### [Recorded data]
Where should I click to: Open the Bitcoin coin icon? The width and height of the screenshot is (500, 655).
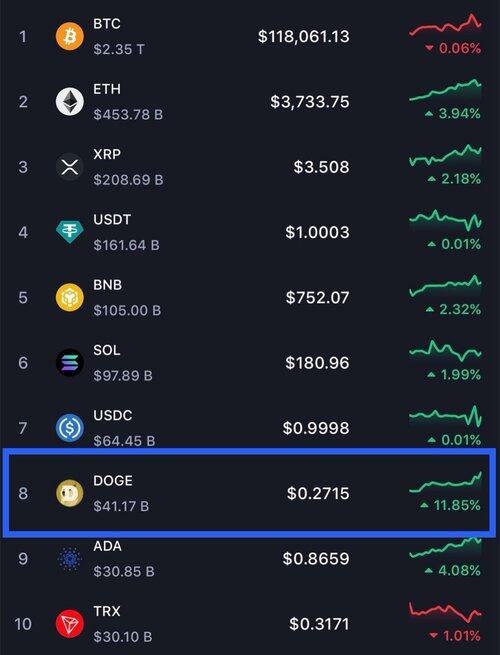tap(70, 36)
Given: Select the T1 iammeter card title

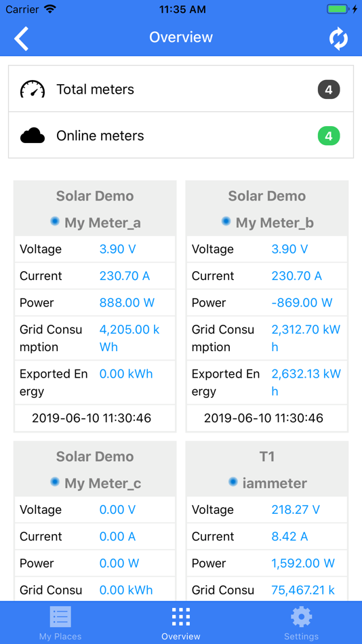Looking at the screenshot, I should (267, 468).
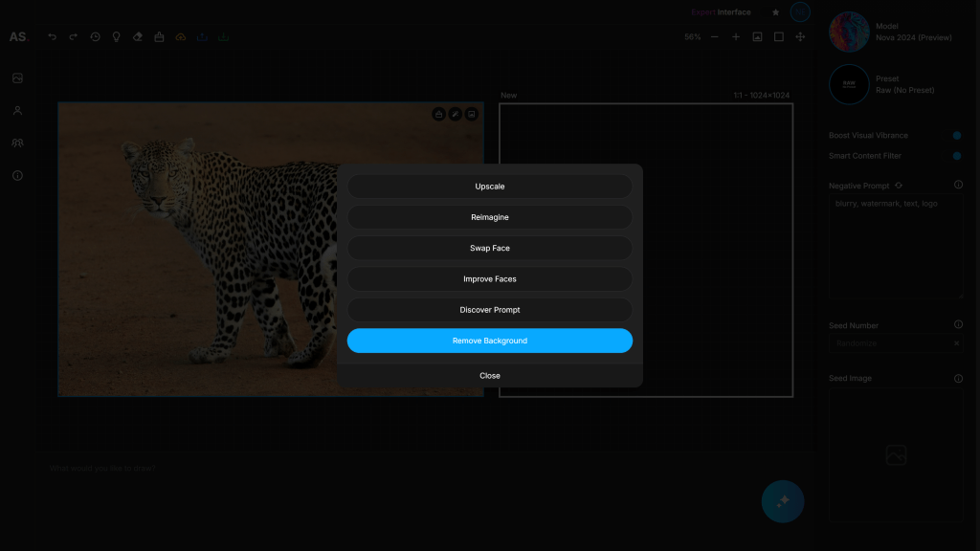Open the history clock icon
Screen dimensions: 980x551
coord(95,36)
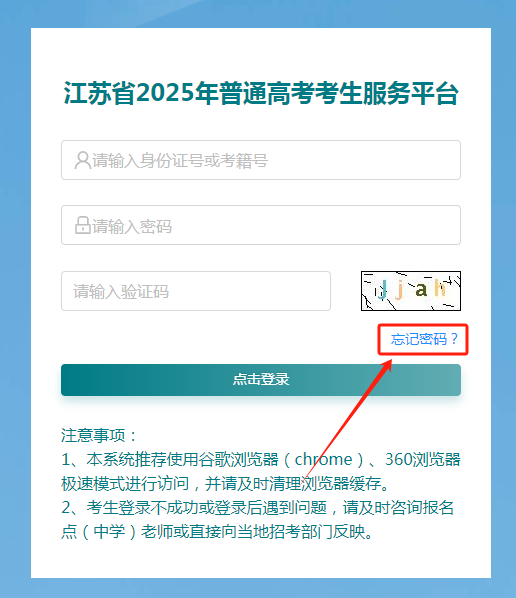Screen dimensions: 516x598
Task: Click the 360浏览器 text in the notice
Action: (423, 460)
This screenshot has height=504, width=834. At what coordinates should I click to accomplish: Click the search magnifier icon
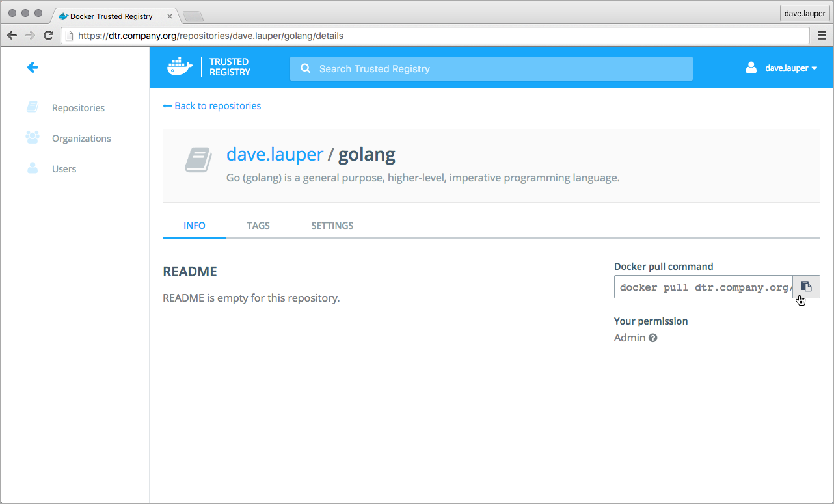click(306, 69)
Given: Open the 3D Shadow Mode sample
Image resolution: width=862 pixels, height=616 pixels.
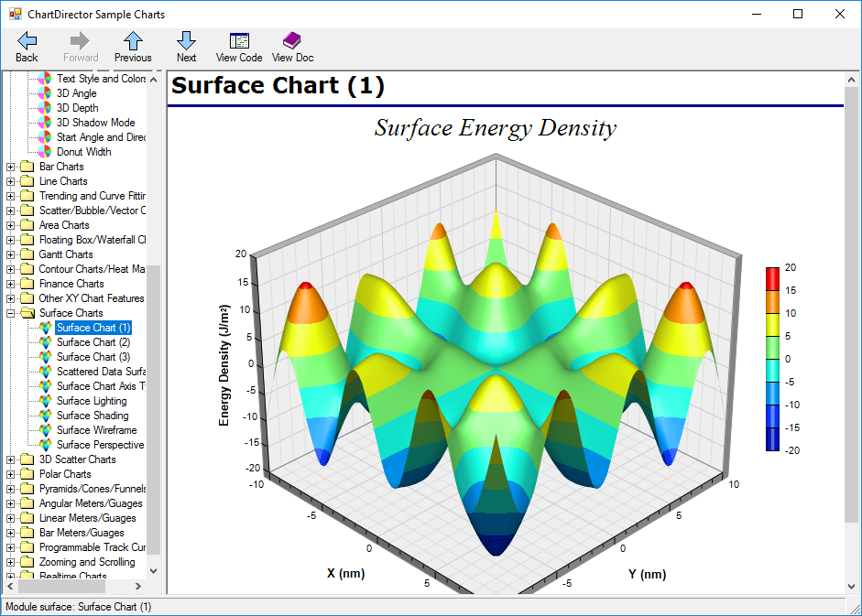Looking at the screenshot, I should 95,123.
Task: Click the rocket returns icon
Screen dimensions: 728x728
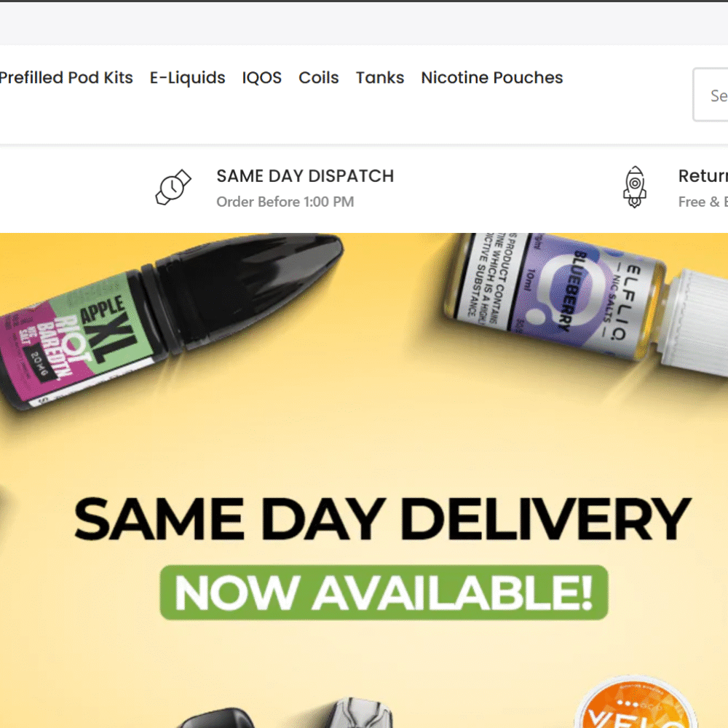Action: click(635, 186)
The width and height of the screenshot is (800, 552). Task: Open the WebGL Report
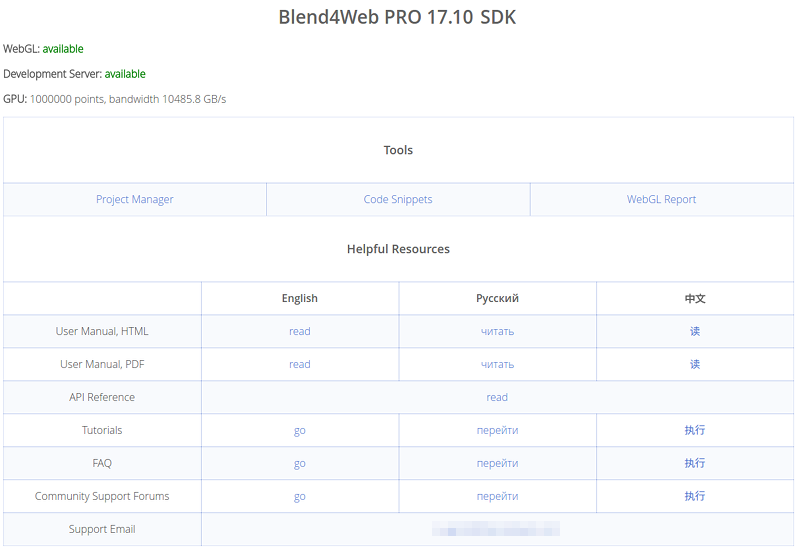point(661,199)
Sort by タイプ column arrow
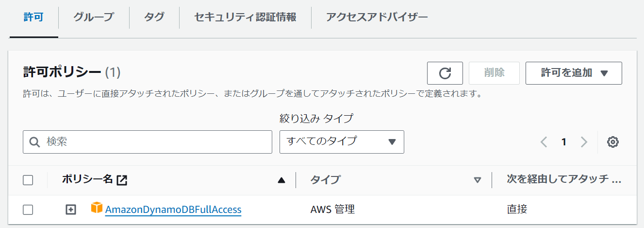The width and height of the screenshot is (644, 228). pyautogui.click(x=477, y=180)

### [Exercise objective]
The line containing "Task: Click the rocket returns icon" and every line after it, up to the last line of the data, should be returned exactly, without the pictures.

### [Response]
Task: Click the rocket returns icon
Screen dimensions: 728x728
Action: click(635, 186)
The width and height of the screenshot is (800, 552). Task: Open the WebGL Report
point(661,199)
Sort by タイプ column arrow
The width and height of the screenshot is (644, 228). pyautogui.click(x=477, y=180)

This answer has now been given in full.